2. Le contexte de sa réflexion
En avril et mai 1962, Visser't Hooft donne aux États-Unis, en Finlande, et en Suisse, à Genève et à Lausanne, une série de cours et de conférences qui portent sur l'attitude du christianisme à l'égard des religions non chrétiennes. Il les publie en octobre. Pourquoi choisit-il ce sujet? Parce qu'il commence à inquiéter et agiter le monde œcuménique. Il y provoque de vives tensions. Comment a-t-il surgi et en quels termes se pose-t-il?
En 1961, la troisième assemblée du Conseil Œcuménique des Églises se réunit à New Delhi*. Les assemblées précédentes avaient eu lieu en Europe, à Amsterdam, et aux États-Unis à Evanston. Le fait d'aller en Asie a évidemment une portée symbolique. On veut sortir de l'Occident et montrer que le christianisme existe ailleurs. Du coup, la question des religions non-chrétiennes, qui, à cette époque, ne se pose guère en Europe, devient inévitable : le christianisme non occidental la rencontre constamment, en particulier aux Indes.

- **Consigne 1**: Selon l'extrait sur Visser't Hooft, dans quelle ville se réunit en 1961 la troisième assemblée du Conseil Œcuménique des Églises ?
- **Consigne 2**: Prolongez l'extrait sur Visser't Hooft en reprenant juste après sa dernière phrase.

- **Données extraites**:

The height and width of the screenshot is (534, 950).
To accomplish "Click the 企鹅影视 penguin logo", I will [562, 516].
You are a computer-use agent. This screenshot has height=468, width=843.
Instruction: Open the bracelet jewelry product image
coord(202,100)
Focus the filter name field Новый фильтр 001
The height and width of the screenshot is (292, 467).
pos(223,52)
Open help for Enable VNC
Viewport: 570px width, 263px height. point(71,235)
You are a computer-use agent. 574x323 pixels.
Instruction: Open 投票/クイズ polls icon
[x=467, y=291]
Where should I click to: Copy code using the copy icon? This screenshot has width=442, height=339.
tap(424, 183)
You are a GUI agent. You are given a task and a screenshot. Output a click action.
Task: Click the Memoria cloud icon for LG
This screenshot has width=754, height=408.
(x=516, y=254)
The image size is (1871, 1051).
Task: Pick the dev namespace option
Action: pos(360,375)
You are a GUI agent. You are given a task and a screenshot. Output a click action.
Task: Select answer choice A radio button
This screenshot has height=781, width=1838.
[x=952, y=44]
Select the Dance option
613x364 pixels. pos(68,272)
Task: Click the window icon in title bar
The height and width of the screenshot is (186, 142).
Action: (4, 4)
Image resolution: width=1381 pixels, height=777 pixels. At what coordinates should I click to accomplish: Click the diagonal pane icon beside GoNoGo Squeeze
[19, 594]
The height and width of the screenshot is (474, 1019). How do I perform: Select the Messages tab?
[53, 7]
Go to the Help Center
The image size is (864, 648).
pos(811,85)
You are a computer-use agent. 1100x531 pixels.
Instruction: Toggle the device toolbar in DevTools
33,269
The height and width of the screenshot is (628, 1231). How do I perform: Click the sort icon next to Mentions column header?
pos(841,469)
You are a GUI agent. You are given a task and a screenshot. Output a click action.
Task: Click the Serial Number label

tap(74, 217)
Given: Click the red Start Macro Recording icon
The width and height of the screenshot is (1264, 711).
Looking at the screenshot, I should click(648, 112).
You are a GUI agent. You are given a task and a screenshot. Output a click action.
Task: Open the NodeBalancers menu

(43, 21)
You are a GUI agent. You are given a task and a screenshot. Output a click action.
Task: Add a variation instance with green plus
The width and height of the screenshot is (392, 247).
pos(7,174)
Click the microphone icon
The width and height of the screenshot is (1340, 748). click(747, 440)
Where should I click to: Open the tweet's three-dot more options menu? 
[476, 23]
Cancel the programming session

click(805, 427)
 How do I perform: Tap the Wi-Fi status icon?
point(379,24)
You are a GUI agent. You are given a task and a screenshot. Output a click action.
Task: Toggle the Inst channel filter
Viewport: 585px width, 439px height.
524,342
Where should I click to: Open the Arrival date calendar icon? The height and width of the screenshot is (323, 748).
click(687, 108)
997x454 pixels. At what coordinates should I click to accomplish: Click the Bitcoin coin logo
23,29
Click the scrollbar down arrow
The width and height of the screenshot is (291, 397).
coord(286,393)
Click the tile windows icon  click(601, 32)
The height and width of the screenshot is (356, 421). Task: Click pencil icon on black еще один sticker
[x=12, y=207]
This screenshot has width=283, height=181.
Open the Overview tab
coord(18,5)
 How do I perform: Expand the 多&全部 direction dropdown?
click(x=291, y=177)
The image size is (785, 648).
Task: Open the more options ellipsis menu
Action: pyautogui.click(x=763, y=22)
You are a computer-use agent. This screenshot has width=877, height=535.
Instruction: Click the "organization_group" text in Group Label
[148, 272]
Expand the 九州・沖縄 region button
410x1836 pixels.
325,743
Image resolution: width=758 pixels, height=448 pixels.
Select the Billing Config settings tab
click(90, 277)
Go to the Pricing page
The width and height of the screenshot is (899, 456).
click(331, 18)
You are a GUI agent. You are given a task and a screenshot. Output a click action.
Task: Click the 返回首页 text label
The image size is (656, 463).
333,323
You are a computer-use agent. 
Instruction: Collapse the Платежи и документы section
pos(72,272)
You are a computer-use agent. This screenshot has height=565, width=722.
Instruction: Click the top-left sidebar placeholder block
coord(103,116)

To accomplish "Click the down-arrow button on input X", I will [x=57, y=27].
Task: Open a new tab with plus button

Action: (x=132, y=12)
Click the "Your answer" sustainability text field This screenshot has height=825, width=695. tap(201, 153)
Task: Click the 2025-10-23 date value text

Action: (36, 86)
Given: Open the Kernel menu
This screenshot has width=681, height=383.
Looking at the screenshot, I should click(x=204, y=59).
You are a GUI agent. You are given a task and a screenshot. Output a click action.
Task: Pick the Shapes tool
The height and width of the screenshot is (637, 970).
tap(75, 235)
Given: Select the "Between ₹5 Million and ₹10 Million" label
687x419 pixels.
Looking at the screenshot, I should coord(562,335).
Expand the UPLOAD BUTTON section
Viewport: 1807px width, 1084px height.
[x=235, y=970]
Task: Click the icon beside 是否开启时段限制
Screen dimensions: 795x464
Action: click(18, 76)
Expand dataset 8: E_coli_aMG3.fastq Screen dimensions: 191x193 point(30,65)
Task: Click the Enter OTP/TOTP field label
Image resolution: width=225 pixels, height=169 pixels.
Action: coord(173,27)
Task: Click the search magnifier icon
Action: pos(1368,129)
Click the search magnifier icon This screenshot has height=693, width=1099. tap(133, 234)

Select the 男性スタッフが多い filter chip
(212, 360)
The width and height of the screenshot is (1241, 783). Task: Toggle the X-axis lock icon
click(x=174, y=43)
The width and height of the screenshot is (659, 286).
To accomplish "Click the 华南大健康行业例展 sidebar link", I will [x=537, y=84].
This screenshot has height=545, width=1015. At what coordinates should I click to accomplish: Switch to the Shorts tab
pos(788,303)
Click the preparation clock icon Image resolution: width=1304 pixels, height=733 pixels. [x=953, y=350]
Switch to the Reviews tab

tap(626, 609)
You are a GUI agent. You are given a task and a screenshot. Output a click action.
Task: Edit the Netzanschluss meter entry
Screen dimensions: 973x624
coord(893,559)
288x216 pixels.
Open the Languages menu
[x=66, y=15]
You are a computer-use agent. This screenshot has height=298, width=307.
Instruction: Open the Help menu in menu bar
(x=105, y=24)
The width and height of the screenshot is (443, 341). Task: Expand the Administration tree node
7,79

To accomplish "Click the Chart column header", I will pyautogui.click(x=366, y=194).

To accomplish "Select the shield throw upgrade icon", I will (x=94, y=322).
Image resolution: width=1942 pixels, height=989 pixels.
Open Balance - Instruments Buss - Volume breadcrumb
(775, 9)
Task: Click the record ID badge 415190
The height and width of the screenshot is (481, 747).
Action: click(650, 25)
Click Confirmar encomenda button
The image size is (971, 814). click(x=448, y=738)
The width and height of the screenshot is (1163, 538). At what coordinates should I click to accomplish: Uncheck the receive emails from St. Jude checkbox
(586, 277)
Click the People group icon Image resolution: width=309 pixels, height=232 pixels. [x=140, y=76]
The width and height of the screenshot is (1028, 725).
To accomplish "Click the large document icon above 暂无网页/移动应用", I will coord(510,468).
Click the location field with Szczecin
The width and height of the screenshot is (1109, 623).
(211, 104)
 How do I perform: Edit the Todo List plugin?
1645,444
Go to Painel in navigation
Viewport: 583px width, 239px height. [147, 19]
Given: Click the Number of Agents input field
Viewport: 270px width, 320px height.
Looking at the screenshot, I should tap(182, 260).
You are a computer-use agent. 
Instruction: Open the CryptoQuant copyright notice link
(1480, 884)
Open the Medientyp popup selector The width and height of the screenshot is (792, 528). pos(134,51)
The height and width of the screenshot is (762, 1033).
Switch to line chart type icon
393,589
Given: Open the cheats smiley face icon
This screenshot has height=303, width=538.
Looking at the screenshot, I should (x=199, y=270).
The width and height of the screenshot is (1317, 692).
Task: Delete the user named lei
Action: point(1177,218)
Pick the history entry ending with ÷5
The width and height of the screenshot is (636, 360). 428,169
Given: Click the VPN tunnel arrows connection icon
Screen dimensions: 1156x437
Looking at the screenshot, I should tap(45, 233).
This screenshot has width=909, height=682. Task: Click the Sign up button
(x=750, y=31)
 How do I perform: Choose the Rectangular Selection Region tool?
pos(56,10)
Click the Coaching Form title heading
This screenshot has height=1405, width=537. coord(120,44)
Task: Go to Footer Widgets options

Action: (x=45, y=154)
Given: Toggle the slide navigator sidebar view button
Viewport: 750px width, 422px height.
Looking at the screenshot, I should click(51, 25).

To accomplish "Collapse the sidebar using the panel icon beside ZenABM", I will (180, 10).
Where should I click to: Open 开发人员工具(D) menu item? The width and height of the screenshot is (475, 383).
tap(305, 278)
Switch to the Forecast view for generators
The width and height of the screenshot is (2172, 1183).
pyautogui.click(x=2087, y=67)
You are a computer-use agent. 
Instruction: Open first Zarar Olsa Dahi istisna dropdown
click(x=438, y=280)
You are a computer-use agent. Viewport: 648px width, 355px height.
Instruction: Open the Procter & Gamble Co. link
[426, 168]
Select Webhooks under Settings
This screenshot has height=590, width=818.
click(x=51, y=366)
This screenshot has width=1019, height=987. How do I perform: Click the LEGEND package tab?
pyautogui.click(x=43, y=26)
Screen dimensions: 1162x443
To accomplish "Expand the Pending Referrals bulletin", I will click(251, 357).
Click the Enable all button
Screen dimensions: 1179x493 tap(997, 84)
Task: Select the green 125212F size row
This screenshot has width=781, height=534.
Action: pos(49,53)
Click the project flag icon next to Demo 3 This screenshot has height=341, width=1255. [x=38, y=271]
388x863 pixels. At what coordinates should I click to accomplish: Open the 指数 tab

- **Résultat de l'exercice 1**: Elle se réunit à New Delhi.

- **Résultat de l'exercice 2**:
L'assemblée de New Delhi marque un tournant dans l'histoire du Conseil Œcuménique à plusieurs titres : d’abord, parce qu'on modifie la formule doctrinale de base en y ajoutant une mention de la Trinité et une référence à l'autorité des Écritures ; ensuite, parce que de nombreuses Églises orthodoxes y font leur entrée et viennent équilibrer l'influence protestante jusque là largement dominante ; enfin, parce que, pour la première fois, participe à l'Assemblée de nombreux représentants de ce qu'on appelle alors les jeunes Églises. 30% des délégués viennent d'Afrique et d'Asie. Ils interviennent, ils prennent la parole, ils jouent un rôle actif. Ils ne se contentent pas d'écouter et d'approuver les européens ou les américains. Ils les interpellent et les mettent en cause, ce qui amène des tensions soigneusement camouflées dans les textes officiels au nom de l'idéologie ou de la mystique de l'unité consensuelle. La conférence d'un nigérien Sir Francis Ibiam, lue par son épouse, fait sensation. Elle exprime de manière encore timide et balbutiante la revendication d'une théologie et d'un christianisme africains ou asiatiques, qui tiennent compte non seulement de la culture, mais aussi des religions traditionnelles. Cette revendication inquiète beaucoup les occidentaux, marqués par les thèses de Barth, qui redoutent qu'on réhabilite ce qu'ils ont combattu chez eux et qu'on dénature l'évangile en introduisant de la religion dans les églises chrétiennes.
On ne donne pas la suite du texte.